Are Arctic vent species similar to those in the Atlantic, the Pacific, or to neither? Our current knowledge suggests that the Arctic Ocean has never maintained deep-water connections with neighboring oceans. We theorize that Arctic fauna has evolved in isolation—producing fundamentally different kinds of species. Perhaps species dwelling on the remote Gakkel Ridge are “living fossils”—relicts of ancient species that continue to thrive today just as they have for tens of millions of years.
In 2007, we will return to the Gakkel Ridge on an expedition funded by the National Aeronautics and Space Administration’s Astrobiology Science and Technology for Exploring Planets (ASTEP) program. To explore beneath the ice, we will employ new autonomous underwater vehicles built at Woods Hole Oceanographic Institution, including SeaBED, PUMA, and JAGUAR.
WHOI is also designing and building a cutting-edge Hybrid Remotely Operated Vehicle (HROV) called Nereus, which will be able to operate at depths up to 11,000 meters (36,000 feet) in two modes: as an autonomous, or free-swimming, vehicle for wide area surveys, and as a tethered, or cabled, vehicle for close-up sampling and other tasks.
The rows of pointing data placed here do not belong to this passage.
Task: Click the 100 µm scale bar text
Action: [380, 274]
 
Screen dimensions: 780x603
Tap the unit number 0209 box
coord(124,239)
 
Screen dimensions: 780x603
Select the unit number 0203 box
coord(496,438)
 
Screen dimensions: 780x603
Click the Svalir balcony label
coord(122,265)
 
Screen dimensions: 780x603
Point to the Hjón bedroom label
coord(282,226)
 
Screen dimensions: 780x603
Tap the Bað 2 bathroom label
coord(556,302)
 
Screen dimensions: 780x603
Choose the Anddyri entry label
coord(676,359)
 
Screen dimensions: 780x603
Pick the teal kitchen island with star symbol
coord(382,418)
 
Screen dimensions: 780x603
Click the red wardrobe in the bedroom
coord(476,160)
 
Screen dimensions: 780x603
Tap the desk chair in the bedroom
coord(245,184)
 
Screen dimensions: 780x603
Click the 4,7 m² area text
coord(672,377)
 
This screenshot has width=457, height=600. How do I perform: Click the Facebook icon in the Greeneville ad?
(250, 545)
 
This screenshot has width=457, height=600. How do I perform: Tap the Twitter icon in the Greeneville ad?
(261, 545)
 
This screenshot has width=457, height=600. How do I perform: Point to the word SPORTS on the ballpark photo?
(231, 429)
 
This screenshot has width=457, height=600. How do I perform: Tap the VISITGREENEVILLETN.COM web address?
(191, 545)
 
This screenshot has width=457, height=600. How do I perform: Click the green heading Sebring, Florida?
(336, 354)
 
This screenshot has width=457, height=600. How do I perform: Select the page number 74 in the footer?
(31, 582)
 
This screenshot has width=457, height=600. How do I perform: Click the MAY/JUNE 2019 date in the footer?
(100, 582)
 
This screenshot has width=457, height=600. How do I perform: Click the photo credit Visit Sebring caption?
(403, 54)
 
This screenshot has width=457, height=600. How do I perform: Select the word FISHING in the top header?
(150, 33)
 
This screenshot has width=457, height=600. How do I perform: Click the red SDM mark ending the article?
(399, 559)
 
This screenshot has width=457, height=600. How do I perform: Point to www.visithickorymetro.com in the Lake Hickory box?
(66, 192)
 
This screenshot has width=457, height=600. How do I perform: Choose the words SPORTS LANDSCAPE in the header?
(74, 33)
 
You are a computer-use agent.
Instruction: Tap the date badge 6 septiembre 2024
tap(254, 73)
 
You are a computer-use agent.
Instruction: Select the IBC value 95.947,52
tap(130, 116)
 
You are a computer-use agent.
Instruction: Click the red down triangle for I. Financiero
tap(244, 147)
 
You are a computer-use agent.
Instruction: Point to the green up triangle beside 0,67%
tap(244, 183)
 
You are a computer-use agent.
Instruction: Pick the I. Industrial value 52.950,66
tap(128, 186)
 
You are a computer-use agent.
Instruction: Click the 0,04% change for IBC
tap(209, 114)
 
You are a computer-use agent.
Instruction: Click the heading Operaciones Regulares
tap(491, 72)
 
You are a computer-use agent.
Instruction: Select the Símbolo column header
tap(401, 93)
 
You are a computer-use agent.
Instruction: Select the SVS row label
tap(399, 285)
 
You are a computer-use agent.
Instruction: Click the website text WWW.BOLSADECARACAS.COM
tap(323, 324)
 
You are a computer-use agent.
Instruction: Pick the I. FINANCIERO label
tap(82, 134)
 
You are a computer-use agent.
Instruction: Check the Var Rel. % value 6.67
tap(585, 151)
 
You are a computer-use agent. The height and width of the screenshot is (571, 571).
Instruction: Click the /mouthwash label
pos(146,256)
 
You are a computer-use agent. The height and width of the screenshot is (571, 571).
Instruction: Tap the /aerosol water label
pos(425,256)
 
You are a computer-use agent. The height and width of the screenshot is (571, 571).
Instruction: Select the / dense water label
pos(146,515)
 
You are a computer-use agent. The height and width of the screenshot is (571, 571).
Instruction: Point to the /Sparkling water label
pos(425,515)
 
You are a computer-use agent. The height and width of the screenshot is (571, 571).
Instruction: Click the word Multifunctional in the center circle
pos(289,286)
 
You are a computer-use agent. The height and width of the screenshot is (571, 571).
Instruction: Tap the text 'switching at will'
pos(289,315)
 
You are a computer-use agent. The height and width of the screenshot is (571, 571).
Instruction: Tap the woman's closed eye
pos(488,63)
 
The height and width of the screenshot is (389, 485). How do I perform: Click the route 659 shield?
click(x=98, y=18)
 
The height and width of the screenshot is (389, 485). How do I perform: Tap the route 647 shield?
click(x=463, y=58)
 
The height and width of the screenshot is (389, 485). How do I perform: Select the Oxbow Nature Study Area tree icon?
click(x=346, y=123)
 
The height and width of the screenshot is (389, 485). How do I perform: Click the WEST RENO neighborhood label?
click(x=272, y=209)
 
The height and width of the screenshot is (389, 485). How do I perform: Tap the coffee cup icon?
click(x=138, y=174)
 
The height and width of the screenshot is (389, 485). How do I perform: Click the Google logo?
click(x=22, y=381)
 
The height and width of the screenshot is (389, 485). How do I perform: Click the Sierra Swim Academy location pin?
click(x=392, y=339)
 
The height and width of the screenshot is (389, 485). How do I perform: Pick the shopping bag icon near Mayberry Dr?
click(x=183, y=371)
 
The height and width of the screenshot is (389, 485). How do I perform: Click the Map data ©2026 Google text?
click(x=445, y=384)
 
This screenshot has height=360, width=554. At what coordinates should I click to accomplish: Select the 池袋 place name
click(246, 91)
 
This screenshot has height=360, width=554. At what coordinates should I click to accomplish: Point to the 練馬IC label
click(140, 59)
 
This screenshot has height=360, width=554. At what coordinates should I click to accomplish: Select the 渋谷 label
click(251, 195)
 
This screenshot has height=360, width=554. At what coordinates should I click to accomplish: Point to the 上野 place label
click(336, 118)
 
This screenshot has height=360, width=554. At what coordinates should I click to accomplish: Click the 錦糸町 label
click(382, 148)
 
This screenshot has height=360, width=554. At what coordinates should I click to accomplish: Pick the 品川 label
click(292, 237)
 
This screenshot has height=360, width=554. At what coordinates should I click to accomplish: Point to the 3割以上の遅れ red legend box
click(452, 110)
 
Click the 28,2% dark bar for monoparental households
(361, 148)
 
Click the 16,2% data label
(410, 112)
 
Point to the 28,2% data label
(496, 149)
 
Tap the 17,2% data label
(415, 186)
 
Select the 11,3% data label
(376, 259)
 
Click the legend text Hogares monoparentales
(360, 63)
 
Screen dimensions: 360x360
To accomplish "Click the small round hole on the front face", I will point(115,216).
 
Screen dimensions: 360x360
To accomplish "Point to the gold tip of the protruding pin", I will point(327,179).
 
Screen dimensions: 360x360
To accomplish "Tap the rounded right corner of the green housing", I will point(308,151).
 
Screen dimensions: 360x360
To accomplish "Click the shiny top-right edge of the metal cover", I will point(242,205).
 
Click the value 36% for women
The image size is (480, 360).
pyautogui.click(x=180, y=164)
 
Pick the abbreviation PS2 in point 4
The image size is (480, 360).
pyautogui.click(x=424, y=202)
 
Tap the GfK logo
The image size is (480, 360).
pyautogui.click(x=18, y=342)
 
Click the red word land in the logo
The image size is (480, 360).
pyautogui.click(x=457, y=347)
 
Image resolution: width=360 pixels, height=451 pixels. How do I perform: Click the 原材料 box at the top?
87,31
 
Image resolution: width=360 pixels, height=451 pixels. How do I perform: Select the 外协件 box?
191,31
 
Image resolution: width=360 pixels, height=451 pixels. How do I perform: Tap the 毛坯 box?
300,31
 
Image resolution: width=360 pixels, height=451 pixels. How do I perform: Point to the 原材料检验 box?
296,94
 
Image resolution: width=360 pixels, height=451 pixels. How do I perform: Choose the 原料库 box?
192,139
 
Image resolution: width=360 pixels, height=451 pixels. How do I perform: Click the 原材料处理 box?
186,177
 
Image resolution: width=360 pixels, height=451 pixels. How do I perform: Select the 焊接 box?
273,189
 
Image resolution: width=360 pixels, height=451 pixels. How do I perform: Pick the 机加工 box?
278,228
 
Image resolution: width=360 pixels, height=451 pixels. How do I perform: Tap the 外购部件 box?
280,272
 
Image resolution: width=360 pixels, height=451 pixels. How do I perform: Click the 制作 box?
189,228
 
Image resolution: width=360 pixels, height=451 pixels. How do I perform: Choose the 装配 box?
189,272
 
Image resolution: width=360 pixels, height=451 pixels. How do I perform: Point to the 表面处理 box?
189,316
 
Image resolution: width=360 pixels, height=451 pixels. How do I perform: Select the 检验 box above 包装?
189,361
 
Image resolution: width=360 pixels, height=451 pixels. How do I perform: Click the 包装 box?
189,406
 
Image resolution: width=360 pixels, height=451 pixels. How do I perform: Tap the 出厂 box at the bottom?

When Nereus is ready, we plan to take it on a cruise funded by the National Science Foundation to the Challenger Deep, a trench off the Marianas Islands in the western Pacific that is 10,923 meters (35,838 feet) deep—deeper than Mount Everest is tall. In a place where the pressure reaches 16,000 pounds per square inch, we will find out if these extreme conditions have spawned uniquely adapted life forms on the seafloor.
Soon after animal communities were discovered around seafloor hydrothermal vents in 1977, scientists found that vents in various regions are populated by distinct animal species. Scientists have been sorting clues to explain how seafloor populations are related and how they evolved and diverged over Earth's history. Scientists today recognize distinct assemblages of animal species in six major seafloor regions (colored dots) along the system of volcanic mountains and deep-sea trenches that form the borders of Earth's tectonic plates. But unexplored ocean regions remain critical missing pieces for assembling the full evolutionary puzzle.